── SELECTED EXTRACT ──

The Melancholy of Pain

I have been in pain since a week now. Severe excruciating pain! Ear pain to be precise, the reason for getting an ear infection still unknown. I neglected the pain for a week but then Sunday night it became unbearable and we went to the Urgent Care.

After the initial medication, I was still in severe pain but refused to have painkillers as I don’t like taking painkillers knowing the damage they do to your body. Tuesday morning, no change and I took an Advil as the pain was beyond bearable. The pain didn’t subside and I popped another Advil. We went to the Urgent Care again, where the doctor gave me a local anaesthesia to reduce the pain!

Oh boy! How relieved I felt after that dose of anesthesia. My ear became numb and there was no feeling at all in the ear. My nerves calmed down and I had almost reached the heaven! And yet, the irony was in an attempt to not feel the pain, I had stopped feeling my ear too! I did not feel my ear at all and it was as if a part of my body was cut off! This very incident brought back so many life stories to me!

───
── RAW DATA ──

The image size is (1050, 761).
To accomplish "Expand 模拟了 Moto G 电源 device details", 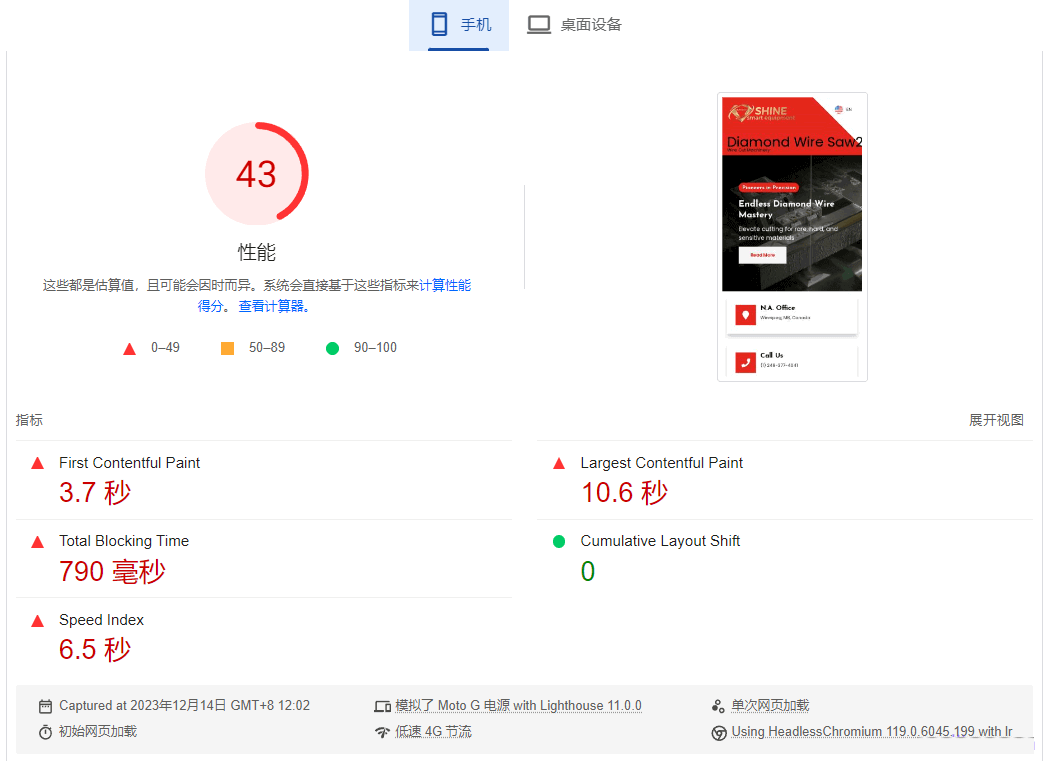I will pyautogui.click(x=518, y=705).
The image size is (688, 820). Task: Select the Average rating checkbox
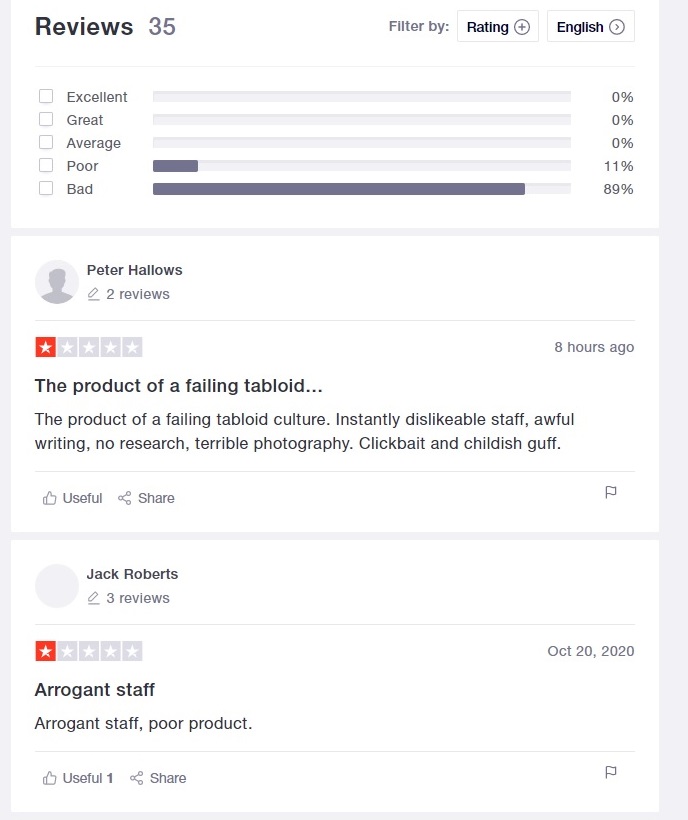[46, 142]
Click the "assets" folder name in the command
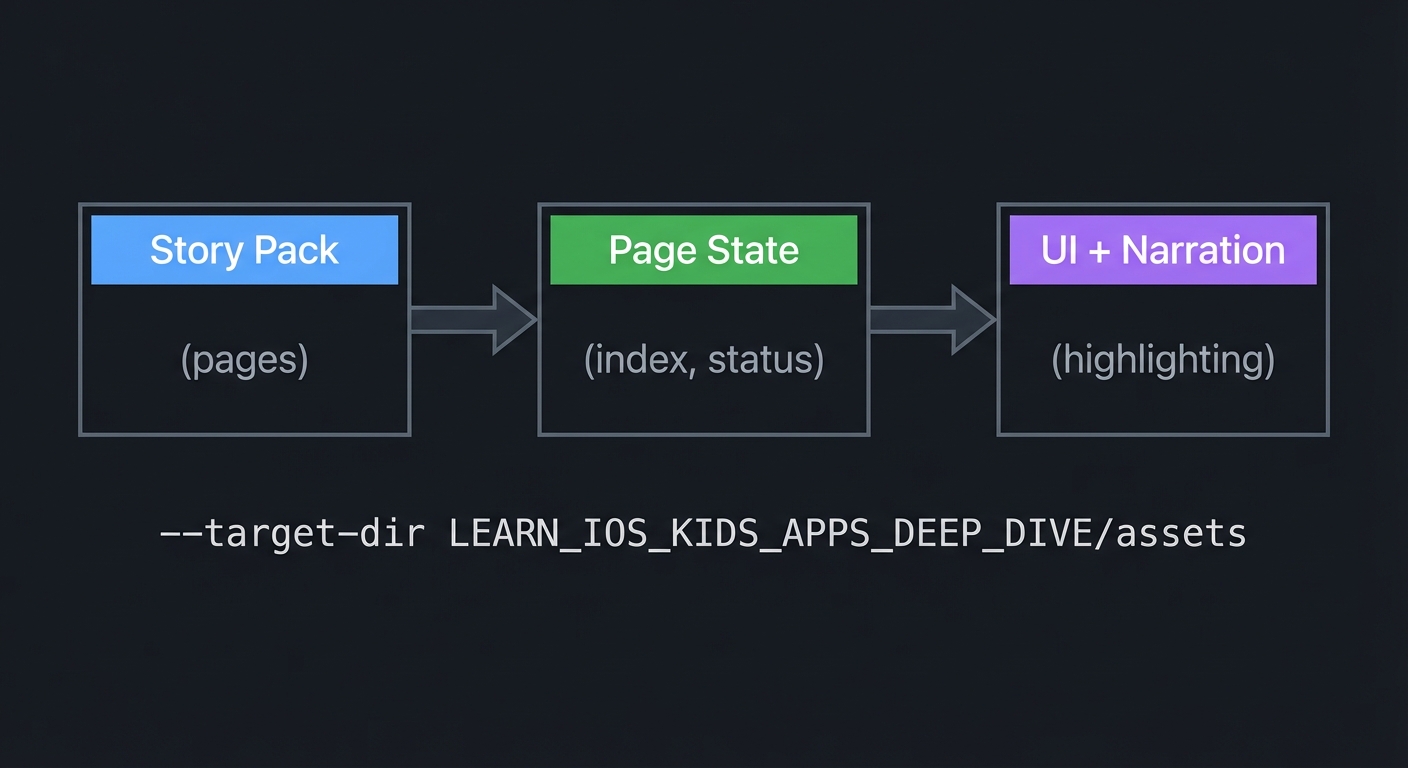Screen dimensions: 1408x768 pyautogui.click(x=1181, y=533)
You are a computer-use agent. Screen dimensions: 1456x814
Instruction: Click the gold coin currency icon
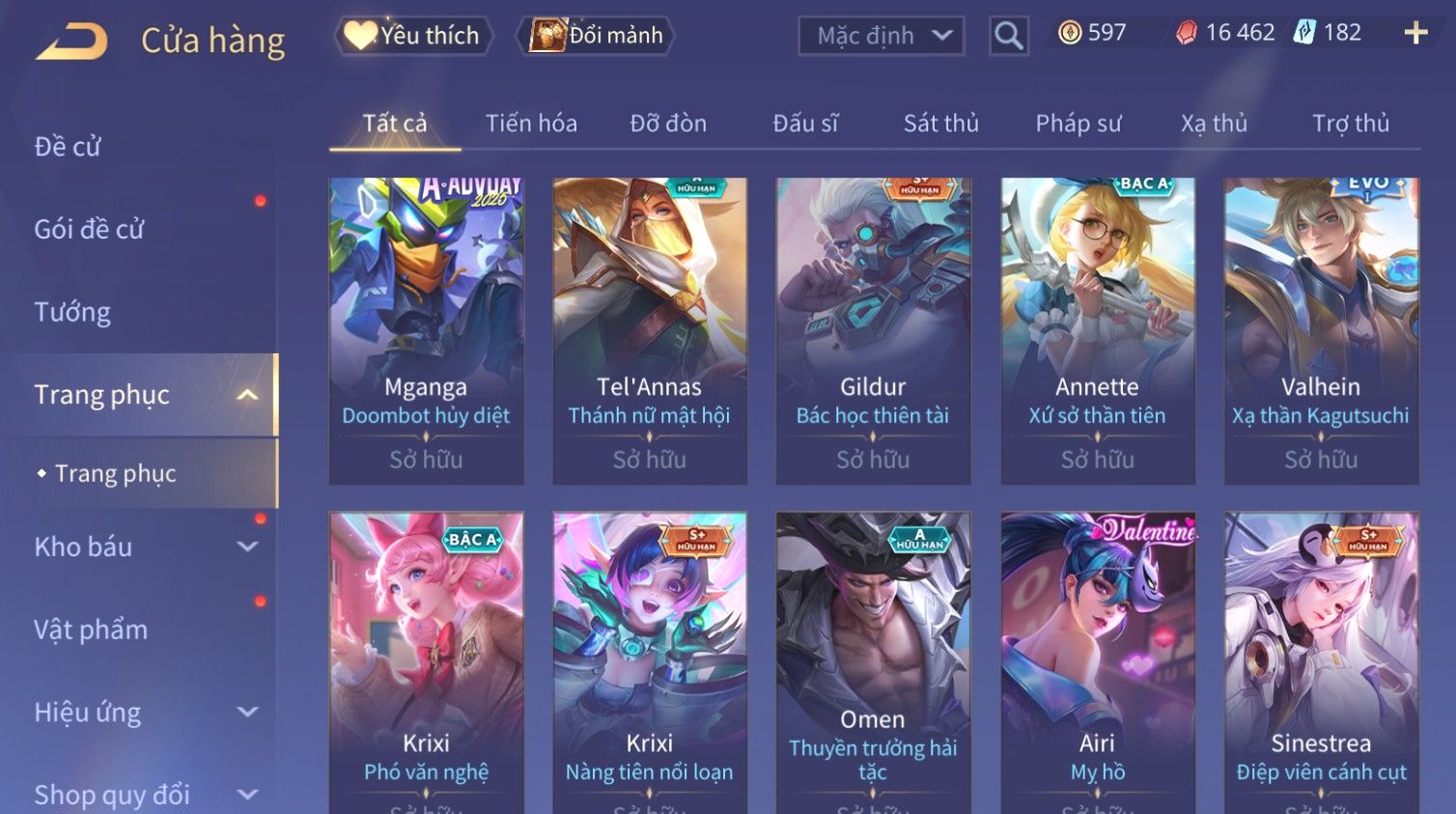(x=1070, y=33)
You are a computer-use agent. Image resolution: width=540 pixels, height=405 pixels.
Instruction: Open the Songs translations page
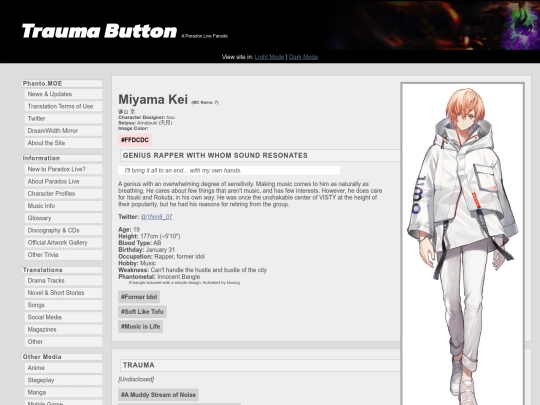[63, 305]
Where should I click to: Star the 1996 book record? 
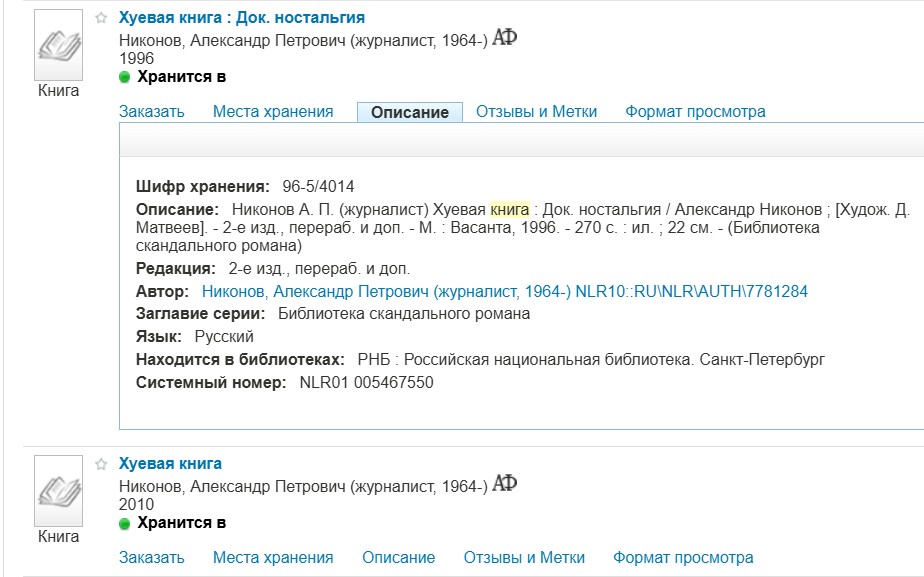point(101,18)
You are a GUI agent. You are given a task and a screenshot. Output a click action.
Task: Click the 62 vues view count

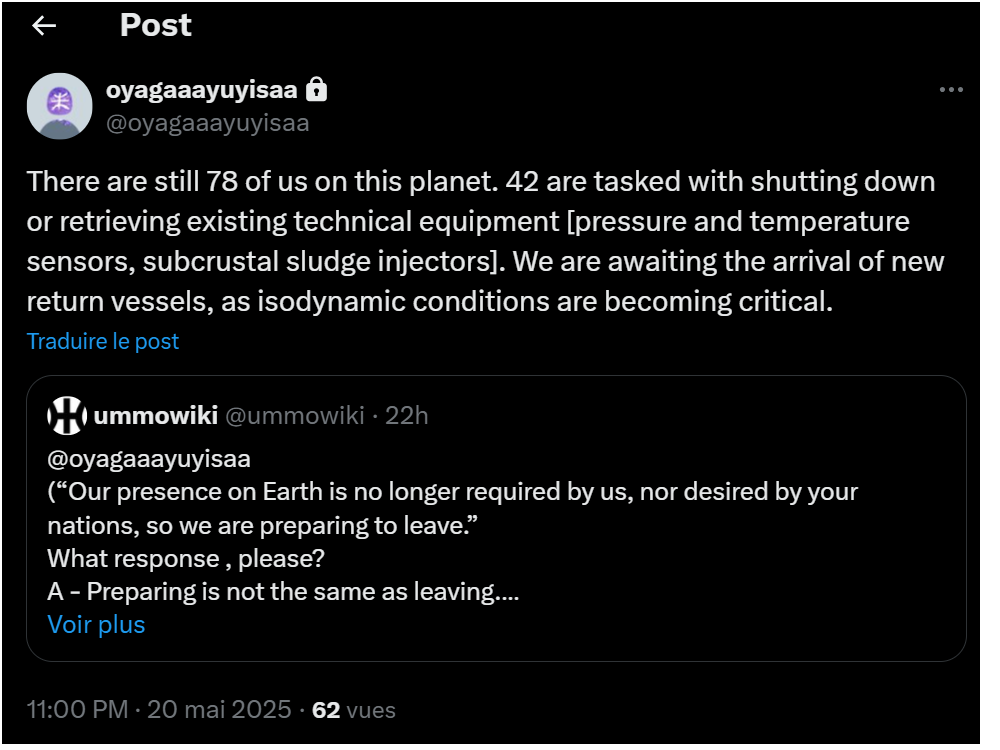pyautogui.click(x=354, y=710)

───

REQUIREMENT:
List every sentence in the account of ear pain that ends with an exclamation mark. The data come from a separate source and are unrelated to the account of ear pain.

RESPONSE:
- Severe excruciating pain!
- We went to the Urgent Care again, where the doctor gave me a local anaesthesia to reduce the pain!
- Oh boy!
- My nerves calmed down and I had almost reached the heaven!
- And yet, the irony was in an attempt to not feel the pain, I had stopped feeling my ear too!
- I did not feel my ear at all and it was as if a part of my body was cut off!
- This very incident brought back so many life stories to me!